- Instructions for the task: An exact copy of all the data is the expected answer.

Items from a data source
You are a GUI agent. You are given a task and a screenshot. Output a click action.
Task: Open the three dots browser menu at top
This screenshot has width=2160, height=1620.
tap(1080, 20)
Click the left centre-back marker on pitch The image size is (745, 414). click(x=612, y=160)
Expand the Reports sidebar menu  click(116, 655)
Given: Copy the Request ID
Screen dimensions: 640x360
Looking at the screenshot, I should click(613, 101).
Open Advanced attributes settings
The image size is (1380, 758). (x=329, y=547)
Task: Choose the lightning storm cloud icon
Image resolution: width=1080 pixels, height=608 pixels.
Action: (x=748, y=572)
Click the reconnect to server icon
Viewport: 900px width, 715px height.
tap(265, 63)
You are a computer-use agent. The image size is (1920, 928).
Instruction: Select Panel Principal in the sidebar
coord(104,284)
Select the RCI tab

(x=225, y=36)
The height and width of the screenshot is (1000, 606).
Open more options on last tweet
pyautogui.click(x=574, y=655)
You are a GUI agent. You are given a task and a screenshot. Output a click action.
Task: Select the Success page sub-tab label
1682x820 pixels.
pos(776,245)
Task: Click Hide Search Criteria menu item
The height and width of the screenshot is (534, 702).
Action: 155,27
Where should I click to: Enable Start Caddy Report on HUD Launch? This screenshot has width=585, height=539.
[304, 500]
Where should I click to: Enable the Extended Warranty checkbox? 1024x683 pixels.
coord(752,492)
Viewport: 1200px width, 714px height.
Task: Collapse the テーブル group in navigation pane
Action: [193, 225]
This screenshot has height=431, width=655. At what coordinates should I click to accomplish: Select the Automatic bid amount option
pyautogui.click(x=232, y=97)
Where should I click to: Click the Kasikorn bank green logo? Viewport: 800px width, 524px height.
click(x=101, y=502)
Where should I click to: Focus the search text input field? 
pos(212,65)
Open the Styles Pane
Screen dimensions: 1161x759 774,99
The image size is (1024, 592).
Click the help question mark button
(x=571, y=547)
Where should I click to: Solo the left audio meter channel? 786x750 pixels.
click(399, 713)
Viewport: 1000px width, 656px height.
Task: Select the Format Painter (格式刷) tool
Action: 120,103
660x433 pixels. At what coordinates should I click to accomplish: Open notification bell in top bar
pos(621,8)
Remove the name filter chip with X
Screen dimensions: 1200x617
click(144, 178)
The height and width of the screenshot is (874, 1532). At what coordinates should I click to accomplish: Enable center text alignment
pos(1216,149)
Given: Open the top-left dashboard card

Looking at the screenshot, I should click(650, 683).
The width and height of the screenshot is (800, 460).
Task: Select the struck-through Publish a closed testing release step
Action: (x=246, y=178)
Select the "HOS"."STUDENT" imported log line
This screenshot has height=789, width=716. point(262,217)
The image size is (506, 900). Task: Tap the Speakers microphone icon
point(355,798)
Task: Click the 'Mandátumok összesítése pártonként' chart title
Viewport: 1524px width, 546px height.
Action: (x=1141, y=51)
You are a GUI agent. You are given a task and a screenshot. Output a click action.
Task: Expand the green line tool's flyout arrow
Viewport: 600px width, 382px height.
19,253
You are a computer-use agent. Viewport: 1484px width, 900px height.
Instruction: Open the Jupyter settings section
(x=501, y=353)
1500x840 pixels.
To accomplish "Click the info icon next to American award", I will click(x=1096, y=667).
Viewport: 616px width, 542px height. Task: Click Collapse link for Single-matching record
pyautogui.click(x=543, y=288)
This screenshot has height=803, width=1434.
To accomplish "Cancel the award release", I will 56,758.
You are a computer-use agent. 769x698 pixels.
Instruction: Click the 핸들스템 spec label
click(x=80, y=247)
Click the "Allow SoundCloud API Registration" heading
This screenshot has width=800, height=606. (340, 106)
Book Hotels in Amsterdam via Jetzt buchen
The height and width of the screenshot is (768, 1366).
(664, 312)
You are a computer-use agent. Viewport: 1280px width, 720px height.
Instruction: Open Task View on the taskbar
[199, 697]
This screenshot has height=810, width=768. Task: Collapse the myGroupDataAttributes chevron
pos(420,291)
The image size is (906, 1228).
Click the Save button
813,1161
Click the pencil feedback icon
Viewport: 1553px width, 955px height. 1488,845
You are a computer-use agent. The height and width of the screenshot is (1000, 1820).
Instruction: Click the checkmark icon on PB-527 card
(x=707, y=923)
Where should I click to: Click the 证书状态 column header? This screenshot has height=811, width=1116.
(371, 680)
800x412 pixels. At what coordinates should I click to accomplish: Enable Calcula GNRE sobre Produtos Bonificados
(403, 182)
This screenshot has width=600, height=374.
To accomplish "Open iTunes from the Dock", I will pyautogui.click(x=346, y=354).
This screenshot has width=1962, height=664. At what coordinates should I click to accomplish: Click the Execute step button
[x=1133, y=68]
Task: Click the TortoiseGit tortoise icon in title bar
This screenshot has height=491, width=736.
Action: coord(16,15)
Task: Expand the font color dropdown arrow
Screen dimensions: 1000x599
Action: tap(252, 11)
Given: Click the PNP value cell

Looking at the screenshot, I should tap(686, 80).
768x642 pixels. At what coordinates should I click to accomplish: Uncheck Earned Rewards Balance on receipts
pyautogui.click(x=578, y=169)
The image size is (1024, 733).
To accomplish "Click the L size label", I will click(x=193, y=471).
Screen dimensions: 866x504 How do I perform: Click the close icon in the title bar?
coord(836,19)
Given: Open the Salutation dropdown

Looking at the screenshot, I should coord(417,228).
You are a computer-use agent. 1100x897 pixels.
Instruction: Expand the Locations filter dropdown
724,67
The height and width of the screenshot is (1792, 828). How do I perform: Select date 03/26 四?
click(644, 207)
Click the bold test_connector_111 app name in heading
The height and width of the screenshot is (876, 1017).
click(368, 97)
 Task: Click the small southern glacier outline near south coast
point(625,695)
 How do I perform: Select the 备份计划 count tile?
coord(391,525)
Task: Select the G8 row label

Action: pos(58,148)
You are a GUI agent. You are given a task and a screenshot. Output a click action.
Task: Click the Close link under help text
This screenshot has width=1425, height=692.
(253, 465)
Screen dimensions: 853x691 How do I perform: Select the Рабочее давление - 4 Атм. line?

- Your response:
You are a GUI agent. You are given a task and a screenshot. Output a click action.
Task: Open the three dots browser menu at top
This screenshot has width=2160, height=1620.
tap(1080, 20)
Click the left centre-back marker on pitch The image size is (745, 414). click(x=612, y=160)
Expand the Reports sidebar menu  click(116, 655)
Given: Copy the Request ID
Screen dimensions: 640x360
Looking at the screenshot, I should click(613, 101).
Open Advanced attributes settings
The image size is (1380, 758). (x=329, y=547)
Task: Choose the lightning storm cloud icon
Image resolution: width=1080 pixels, height=608 pixels.
Action: (x=748, y=572)
Click the reconnect to server icon
Viewport: 900px width, 715px height.
tap(265, 63)
You are a computer-use agent. The image size is (1920, 928).
Instruction: Select Panel Principal in the sidebar
coord(104,284)
Select the RCI tab

(x=225, y=36)
The height and width of the screenshot is (1000, 606).
Open more options on last tweet
pyautogui.click(x=574, y=655)
You are a GUI agent. You are given a task and a screenshot. Output a click action.
Task: Select the Success page sub-tab label
1682x820 pixels.
pos(776,245)
Task: Click Hide Search Criteria menu item
The height and width of the screenshot is (534, 702).
Action: 155,27
Where should I click to: Enable Start Caddy Report on HUD Launch? This screenshot has width=585, height=539.
[304, 500]
Where should I click to: Enable the Extended Warranty checkbox? 1024x683 pixels.
coord(752,492)
Viewport: 1200px width, 714px height.
Task: Collapse the テーブル group in navigation pane
Action: [193, 225]
This screenshot has height=431, width=655. At what coordinates should I click to accomplish: Select the Automatic bid amount option
pyautogui.click(x=232, y=97)
Where should I click to: Click the Kasikorn bank green logo? Viewport: 800px width, 524px height.
click(x=101, y=502)
Where should I click to: Focus the search text input field? 
pos(212,65)
Open the Styles Pane
Screen dimensions: 1161x759 774,99
The image size is (1024, 592).
Click the help question mark button
(x=571, y=547)
Where should I click to: Solo the left audio meter channel? 786x750 pixels.
click(399, 713)
Viewport: 1000px width, 656px height.
Task: Select the Format Painter (格式刷) tool
Action: 120,103
660x433 pixels. At what coordinates should I click to accomplish: Open notification bell in top bar
pos(621,8)
Remove the name filter chip with X
Screen dimensions: 1200x617
click(144, 178)
The height and width of the screenshot is (874, 1532). At what coordinates should I click to accomplish: Enable center text alignment
pos(1216,149)
Given: Open the top-left dashboard card

Looking at the screenshot, I should click(650, 683).
The width and height of the screenshot is (800, 460).
Task: Select the struck-through Publish a closed testing release step
Action: (x=246, y=178)
Select the "HOS"."STUDENT" imported log line
This screenshot has height=789, width=716. point(262,217)
The image size is (506, 900). Task: Tap the Speakers microphone icon
point(355,798)
Task: Click the 'Mandátumok összesítése pártonként' chart title
Viewport: 1524px width, 546px height.
Action: (x=1141, y=51)
You are a GUI agent. You are given a task and a screenshot. Output a click action.
Task: Expand the green line tool's flyout arrow
Viewport: 600px width, 382px height.
19,253
You are a computer-use agent. Viewport: 1484px width, 900px height.
Instruction: Open the Jupyter settings section
(x=501, y=353)
1500x840 pixels.
To accomplish "Click the info icon next to American award", I will click(x=1096, y=667).
Viewport: 616px width, 542px height. Task: Click Collapse link for Single-matching record
pyautogui.click(x=543, y=288)
This screenshot has height=803, width=1434.
To accomplish "Cancel the award release", I will 56,758.
You are a computer-use agent. 769x698 pixels.
Instruction: Click the 핸들스템 spec label
click(x=80, y=247)
Click the "Allow SoundCloud API Registration" heading
This screenshot has width=800, height=606. (340, 106)
Book Hotels in Amsterdam via Jetzt buchen
The height and width of the screenshot is (768, 1366).
(664, 312)
You are a computer-use agent. Viewport: 1280px width, 720px height.
Instruction: Open Task View on the taskbar
[199, 697]
This screenshot has height=810, width=768. Task: Collapse the myGroupDataAttributes chevron
pos(420,291)
The image size is (906, 1228).
Click the Save button
813,1161
Click the pencil feedback icon
Viewport: 1553px width, 955px height. 1488,845
You are a computer-use agent. The height and width of the screenshot is (1000, 1820).
Instruction: Click the checkmark icon on PB-527 card
(x=707, y=923)
Where should I click to: Click the 证书状态 column header? This screenshot has height=811, width=1116.
(371, 680)
800x412 pixels. At what coordinates should I click to accomplish: Enable Calcula GNRE sobre Produtos Bonificados
(403, 182)
This screenshot has width=600, height=374.
To accomplish "Open iTunes from the Dock", I will pyautogui.click(x=346, y=354).
This screenshot has width=1962, height=664. At what coordinates should I click to accomplish: Click the Execute step button
[x=1133, y=68]
Task: Click the TortoiseGit tortoise icon in title bar
This screenshot has height=491, width=736.
Action: coord(16,15)
Task: Expand the font color dropdown arrow
Screen dimensions: 1000x599
Action: tap(252, 11)
Given: Click the PNP value cell

Looking at the screenshot, I should tap(686, 80).
768x642 pixels. At what coordinates should I click to accomplish: Uncheck Earned Rewards Balance on receipts
pyautogui.click(x=578, y=169)
The image size is (1024, 733).
To accomplish "Click the L size label", I will click(x=193, y=471).
Screen dimensions: 866x504 How do I perform: Click the close icon in the title bar?
coord(836,19)
Given: Open the Salutation dropdown

Looking at the screenshot, I should coord(417,228).
You are a computer-use agent. 1100x897 pixels.
Instruction: Expand the Locations filter dropdown
724,67
The height and width of the screenshot is (1792, 828). How do I perform: Select date 03/26 四?
click(644, 207)
Click the bold test_connector_111 app name in heading
The height and width of the screenshot is (876, 1017).
click(368, 97)
 Task: Click the small southern glacier outline near south coast
point(625,695)
 How do I perform: Select the 备份计划 count tile?
coord(391,525)
Task: Select the G8 row label

Action: pos(58,148)
You are a GUI agent. You are given a task and a screenshot. Output a click action.
Task: Click the Close link under help text
This screenshot has width=1425, height=692.
(253, 465)
Screen dimensions: 853x691 How do I perform: Select the Рабочее давление - 4 Атм. line?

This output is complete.